• [Saved entries]

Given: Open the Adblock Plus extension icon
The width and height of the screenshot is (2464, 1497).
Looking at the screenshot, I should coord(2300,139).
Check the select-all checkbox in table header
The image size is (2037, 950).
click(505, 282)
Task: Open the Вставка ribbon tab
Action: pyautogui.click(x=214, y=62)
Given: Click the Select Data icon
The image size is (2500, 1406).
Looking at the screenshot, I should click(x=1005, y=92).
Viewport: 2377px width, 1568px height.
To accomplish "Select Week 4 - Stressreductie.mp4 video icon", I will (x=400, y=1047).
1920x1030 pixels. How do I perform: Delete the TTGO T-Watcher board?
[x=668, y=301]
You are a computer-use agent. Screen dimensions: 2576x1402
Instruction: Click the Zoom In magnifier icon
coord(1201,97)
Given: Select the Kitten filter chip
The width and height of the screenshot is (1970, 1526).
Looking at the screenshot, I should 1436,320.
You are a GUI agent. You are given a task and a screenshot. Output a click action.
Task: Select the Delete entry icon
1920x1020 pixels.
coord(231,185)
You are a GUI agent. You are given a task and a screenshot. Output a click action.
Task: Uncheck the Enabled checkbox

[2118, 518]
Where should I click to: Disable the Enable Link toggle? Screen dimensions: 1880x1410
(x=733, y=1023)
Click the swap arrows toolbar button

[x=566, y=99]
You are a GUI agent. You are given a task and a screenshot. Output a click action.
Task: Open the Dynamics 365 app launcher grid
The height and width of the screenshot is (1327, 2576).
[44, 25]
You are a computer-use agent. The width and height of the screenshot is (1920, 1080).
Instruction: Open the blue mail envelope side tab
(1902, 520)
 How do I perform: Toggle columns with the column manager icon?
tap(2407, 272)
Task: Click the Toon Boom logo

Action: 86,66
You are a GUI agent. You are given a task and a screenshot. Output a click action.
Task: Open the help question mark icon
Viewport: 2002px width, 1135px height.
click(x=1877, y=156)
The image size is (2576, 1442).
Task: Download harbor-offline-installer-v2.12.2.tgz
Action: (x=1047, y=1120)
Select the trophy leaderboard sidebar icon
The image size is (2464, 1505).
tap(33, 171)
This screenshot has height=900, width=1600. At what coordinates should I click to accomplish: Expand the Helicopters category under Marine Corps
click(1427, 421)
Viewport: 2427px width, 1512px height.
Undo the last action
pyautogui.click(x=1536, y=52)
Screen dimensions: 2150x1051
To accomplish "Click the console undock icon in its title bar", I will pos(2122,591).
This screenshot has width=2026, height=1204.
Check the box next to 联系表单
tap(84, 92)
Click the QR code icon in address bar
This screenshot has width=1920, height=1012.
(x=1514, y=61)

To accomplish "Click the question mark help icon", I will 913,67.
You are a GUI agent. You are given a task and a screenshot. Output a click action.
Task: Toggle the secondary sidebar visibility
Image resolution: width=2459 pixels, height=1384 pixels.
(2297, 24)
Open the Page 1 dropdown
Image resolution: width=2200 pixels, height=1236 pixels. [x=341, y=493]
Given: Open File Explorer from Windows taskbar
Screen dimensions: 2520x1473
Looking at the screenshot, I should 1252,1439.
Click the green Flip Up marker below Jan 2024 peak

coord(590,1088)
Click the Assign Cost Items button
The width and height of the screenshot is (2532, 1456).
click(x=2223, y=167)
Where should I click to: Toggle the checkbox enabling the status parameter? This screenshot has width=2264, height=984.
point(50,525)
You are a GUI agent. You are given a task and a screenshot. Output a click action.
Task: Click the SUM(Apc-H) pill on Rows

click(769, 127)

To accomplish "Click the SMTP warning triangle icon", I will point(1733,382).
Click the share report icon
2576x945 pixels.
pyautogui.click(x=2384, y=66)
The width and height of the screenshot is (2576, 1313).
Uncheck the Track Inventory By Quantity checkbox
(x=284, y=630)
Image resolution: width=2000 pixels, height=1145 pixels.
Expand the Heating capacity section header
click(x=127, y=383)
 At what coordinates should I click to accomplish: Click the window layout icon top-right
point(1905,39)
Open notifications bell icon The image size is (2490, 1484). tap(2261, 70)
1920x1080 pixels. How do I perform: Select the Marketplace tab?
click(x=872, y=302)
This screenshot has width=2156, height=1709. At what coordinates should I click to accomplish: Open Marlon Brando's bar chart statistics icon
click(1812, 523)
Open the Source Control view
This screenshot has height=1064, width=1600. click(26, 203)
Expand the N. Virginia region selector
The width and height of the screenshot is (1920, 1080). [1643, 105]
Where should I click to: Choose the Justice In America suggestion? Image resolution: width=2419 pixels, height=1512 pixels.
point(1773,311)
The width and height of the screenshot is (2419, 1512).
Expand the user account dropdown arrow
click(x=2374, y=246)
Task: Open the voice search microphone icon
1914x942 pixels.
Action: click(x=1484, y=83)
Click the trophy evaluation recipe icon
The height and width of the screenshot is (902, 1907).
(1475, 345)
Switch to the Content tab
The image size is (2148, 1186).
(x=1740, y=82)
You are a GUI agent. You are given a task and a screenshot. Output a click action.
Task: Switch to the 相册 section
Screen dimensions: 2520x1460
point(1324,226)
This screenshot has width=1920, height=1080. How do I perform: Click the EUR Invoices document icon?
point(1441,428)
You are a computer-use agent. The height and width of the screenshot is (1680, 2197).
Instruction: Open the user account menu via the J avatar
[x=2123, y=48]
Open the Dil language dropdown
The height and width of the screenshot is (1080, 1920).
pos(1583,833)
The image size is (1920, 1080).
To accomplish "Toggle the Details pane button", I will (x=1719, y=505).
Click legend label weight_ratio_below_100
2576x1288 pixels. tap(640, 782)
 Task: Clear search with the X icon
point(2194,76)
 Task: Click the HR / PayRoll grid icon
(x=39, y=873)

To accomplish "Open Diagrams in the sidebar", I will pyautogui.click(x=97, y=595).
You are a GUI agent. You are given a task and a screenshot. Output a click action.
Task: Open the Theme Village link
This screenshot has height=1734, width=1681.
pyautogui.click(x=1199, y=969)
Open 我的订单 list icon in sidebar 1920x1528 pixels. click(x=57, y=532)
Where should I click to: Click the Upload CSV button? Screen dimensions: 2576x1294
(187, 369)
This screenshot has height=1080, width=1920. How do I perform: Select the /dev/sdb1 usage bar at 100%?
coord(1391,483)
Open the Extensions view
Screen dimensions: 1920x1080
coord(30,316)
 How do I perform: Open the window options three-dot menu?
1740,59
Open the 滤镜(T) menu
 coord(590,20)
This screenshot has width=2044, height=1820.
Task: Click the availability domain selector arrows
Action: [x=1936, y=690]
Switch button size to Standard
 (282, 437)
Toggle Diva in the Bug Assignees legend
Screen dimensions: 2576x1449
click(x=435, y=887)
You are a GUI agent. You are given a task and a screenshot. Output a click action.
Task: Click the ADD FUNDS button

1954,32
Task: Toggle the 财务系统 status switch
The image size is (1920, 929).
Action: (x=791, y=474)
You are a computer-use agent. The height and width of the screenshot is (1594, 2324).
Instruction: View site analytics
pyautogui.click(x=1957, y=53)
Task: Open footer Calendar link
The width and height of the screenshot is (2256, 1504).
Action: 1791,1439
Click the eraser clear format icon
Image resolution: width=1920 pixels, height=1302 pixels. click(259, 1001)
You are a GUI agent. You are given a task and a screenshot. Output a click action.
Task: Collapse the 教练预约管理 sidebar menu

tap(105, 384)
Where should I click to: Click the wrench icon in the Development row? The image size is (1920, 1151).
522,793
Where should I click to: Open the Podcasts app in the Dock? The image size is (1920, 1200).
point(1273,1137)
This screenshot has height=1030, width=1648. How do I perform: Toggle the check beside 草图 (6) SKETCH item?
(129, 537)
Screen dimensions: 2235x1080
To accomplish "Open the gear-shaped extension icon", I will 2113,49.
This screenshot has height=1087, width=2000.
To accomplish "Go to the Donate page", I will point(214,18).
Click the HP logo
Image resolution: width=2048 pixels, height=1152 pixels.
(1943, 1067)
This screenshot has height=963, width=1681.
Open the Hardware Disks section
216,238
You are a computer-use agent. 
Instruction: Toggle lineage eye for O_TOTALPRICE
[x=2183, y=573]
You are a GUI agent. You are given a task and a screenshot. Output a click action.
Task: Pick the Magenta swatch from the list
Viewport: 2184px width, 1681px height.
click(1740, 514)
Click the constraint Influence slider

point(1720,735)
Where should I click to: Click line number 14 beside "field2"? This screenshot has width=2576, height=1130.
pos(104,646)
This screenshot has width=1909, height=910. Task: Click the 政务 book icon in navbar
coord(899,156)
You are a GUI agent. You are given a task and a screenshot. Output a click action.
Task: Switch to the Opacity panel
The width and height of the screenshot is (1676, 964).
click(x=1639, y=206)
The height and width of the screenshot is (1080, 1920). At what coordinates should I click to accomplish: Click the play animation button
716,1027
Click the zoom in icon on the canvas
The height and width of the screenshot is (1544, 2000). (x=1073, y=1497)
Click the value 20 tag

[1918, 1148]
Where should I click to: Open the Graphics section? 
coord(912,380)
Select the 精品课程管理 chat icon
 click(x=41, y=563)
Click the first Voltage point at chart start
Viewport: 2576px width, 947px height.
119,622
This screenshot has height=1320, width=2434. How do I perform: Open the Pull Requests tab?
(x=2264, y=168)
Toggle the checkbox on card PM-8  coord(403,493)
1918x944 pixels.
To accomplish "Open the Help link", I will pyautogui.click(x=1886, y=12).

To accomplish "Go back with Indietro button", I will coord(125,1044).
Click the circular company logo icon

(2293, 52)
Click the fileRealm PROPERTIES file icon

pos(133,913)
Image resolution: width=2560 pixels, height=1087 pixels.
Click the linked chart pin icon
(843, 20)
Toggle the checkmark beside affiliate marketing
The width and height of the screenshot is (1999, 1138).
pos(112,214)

• [WORK INSTRUCTIONS] Scan the records for the string "computer" and show every line that contains it.

• [WORKED SOLUTION]
You are a computer-use agent. Screen dimensions: 2576x1402
You are a computer-use agent. The width and height of the screenshot is (1920, 1080).
You are a computer-use agent. The height and width of the screenshot is (1680, 2197).
You are a computer-use agent. The height and width of the screenshot is (1594, 2324).
You are a computer-use agent. 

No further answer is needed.